───── Texto selecionado ─────

Motor Cosworth DFV dominou a F1 por mais de uma década

Do álcool ao turbo: os regulamentos de motor da história da F1

Em artigo escrito pelo colega Bruno Ferreira, o Projeto Motor explicou em detalhes como opera o ultracomplexo sistema de propulsão da F1 atual. Adotado em 2014, o regulamento tem sérios problemas de custo para montadoras e quipes e de experiência sensorial para os pilotos (sim, o barulho…), mas é provavelmente o mais tecnológico já visto na categoria, mesmo levando-se em conta os contextos e limitações de cada época.

Na história da F1, os organizadores do campeonato jamais se mostraram insones ao longo dos 67 anos de Mundial. Conforme mostraremos a partir de agora, a F1 realizou pelo menos 25 alterações de pequena, média ou grande escala em suas regras de motorização, o que perfaz média de pelo menos uma mudança a cada três anos.

Diferentemente do que se propaga, a categoria quase sempre abriu espaço para experimentações com sobrealimentação e afins. Outra surpresa é que nem sempre os bólidos foram obrigados a beber gasolina. Nos primeiros anos de certame as equipes usavam misturas malucas de gasolina azul com benzeno e… álcool, muito álcool, sob altíssimas taxas de compressão. As misturas eram tão fortes que, logo após o fim das corridas, os propulsores tinham de ser desmontados e mergulhados em petróleo a fim de evitar corrosão da peças.

A evolução do regulamento de motor da F1

1950 – Resquícios do pré-guerra

Em meio à retomada de desenvolvimento com o fim da II Guerra Mundial, as “baratas” iniciaram o Mundial de F1 ainda utilizando usinas criadas na década de 1930. O regulamento previa a utilizaççao de unidades naturalmente aspiradas de 4,5 litros, ou sobrealimentadas com compressor mecânico de 1,5 litro. Era o caso das Alfetta 158/159, cujo motor 8-cilindros em linha dispunha de compressor com 0,8 atmosfera de pressão e bebia metanol, chegando a 430 cv (a 9.300 rpm) na configuração usada em 1951.

───── Lista de dados ─────

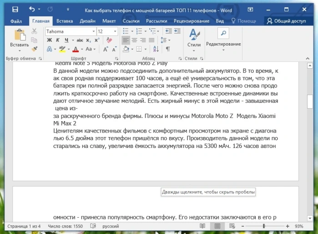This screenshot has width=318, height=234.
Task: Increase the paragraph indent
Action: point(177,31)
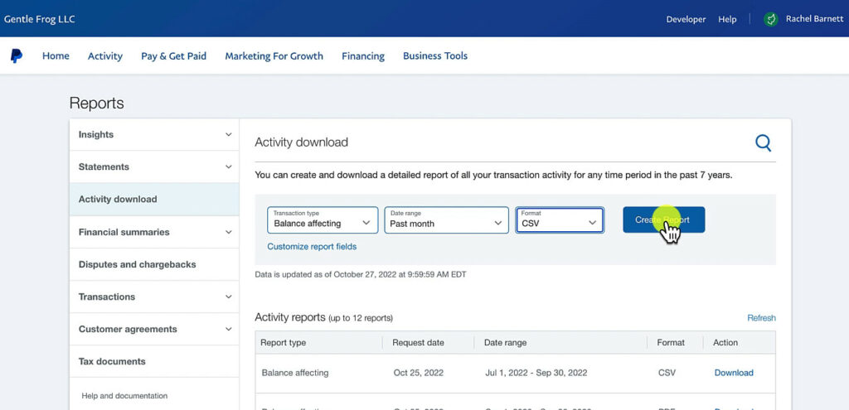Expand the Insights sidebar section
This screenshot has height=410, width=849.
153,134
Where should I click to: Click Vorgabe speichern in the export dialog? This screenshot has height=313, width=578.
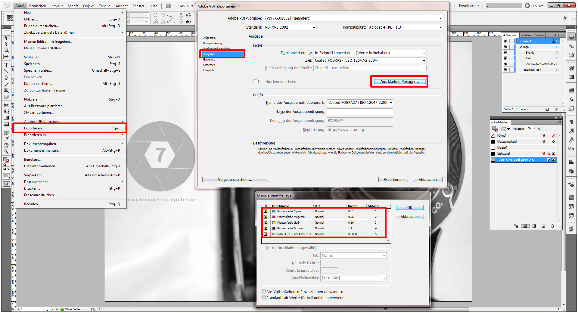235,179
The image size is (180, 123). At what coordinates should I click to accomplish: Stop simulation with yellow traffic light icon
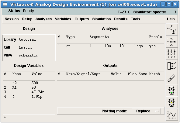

─────
───── Lista de dados ─────

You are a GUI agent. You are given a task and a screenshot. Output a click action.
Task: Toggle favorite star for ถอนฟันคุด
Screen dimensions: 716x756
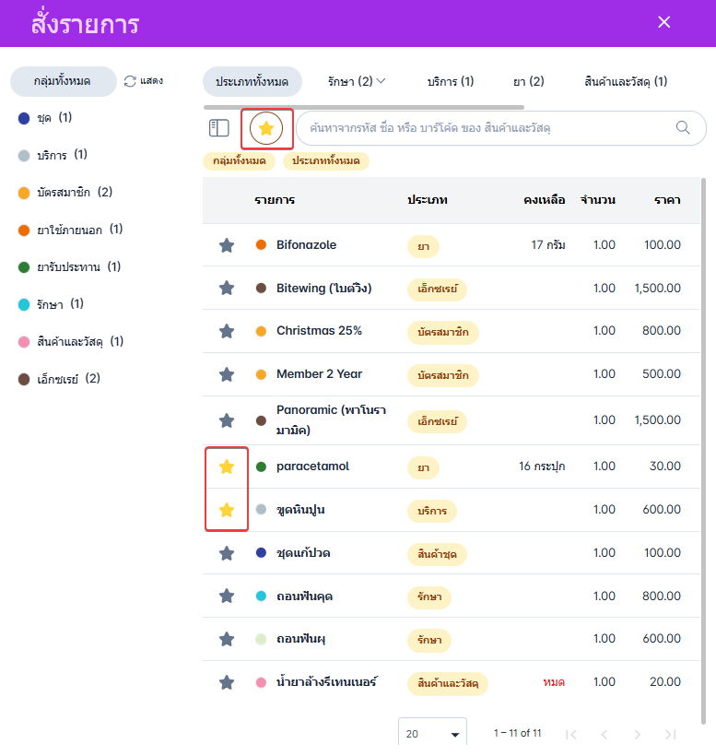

─────

### [Objetivos]
- 1) Quais anos escritos com quatro algarismos aparecem no texto sobre os regulamentos de motor da F1? Liste-os na ordem em que surgem.
- 2) Como fica em inglês a frase "Outra surpresa é que nem sempre os bólidos foram obrigados a beber gasolina.", tirada do texto sobre os regulamentos de motor da F1?
- 3) Pode retomar o texto sobre os regulamentos de motor da F1 a partir do ponto em que ele para?

### [Respostas por tarefa]
- 1) 2014, 1950, 1930, 1951

- 2) Another surprise is that the cars were not always required to run on gasoline.

- 3)
Motor 1.5 com compressor mecânico das Alfetta 158 e 159 era um projeto de 1935
Motor 1.5 com compressor mecânico das Alfetta 158 e 159 era um projeto de 1935

1952 -A pequena era da F2

Com a debandada da Alfa e a permanência da Ferrari como única escuderia relevante na grelha, a F1 adotou o regulamento da F2 para não morrer com eventos totalmente esvaziados. Capacidade cúbica dos motores naturalmente aspirados caiu para 2 litros, e a dos sobrealimentados, para meras 750 cc (o que praticamente inviabilizou a tecnologia). A Ferrari 500 de Alberto Ascari era empurrada por um 4-cilindros em linha de 190 cv a 7.200 rpm.

1954 -Retorno da F1 como… F1

Volta de um regulamento específico para a F1, com motores aspirados de 2,5 litros. Infelizmente os mecanicamente comprimidos continuaram restritos a 750 cc. O 8-cilindros em linha da Mercedes, dotado pela primeira vez de injeção direta de combustível e válvulas com comando para admissão e escae, alcançou 295 cv (a 8.500 rpm) em 1955.

1958 – Lobby pela gasolina

Pressão exercida pelas fornecedoras de combustível da época, que custeavam boa parte da brincadeira, levou a organização a padronizar o uso de gasolina de aviação (Avgas) e limitar a octanagem entre 100 e 130 octanas. BRM e Vanwall tiveram enormes problemas em converter seus motores, especialmente devido às mudanças nas taxas de compressão. Stirling Moss perdeu o título de 58, em partes, por conta dos problemas de confiabilidade do VW5.

1961 – Redução drástica de potência

Como consequência do acidente fatal de Alan Stacey e Chris Bristow no GP da Bélgica de 1960, trágica história que o Projeto Motor já contou, a F1 restringiu a capacidade cúbica de seus motores a patamar ínfimo: entre 1,3 e 1,5 litro, pela primeira vez sem nenhuma possibilidade de sobrealimentação. Com isso, a potência no primeiro ano despencou para menos de 200 cv (a Ferrari 156, campeã daquela estação, rendia 190 cv, mas esquadras menores sequer chegavam a 150 cv), embora o peso mínimo também tenha caído, para 450 quilos. A única boa notícia é que tudo isso acelerou a evolução dos chassis com propulsores centrais-traseiros. Com a evolução natural do tempo, o Lotus 33 de 1965 atingiu o pico de 230 cv sob este regulamento.

1966 – A grande era dos 3.0

O trauma de 60 já passara e, atendendo às súplicas das construtoras, que viam a F1 perder prestígio devido aos carros mais lentos do que vários protótipos de habitáculo fechado, a F1 liberou novamente os propulsores de maior capacidade cúbica, desta vez até 3 litros em configuração naturalmente aspirada ou 1,5 litro com sobrealimentação. A troca era tão brusca que, na primeira temporada, vários participantes optaram por unidades intermediárias de 2 litros fornecidas por BRM e Coventry-Climax. Outra consequência foi o princípio de uma guerra maluca por projetos com tração integral, que só arrefeceu porque a evolução aerodinâmica do fim da década se mostrou mais relevante.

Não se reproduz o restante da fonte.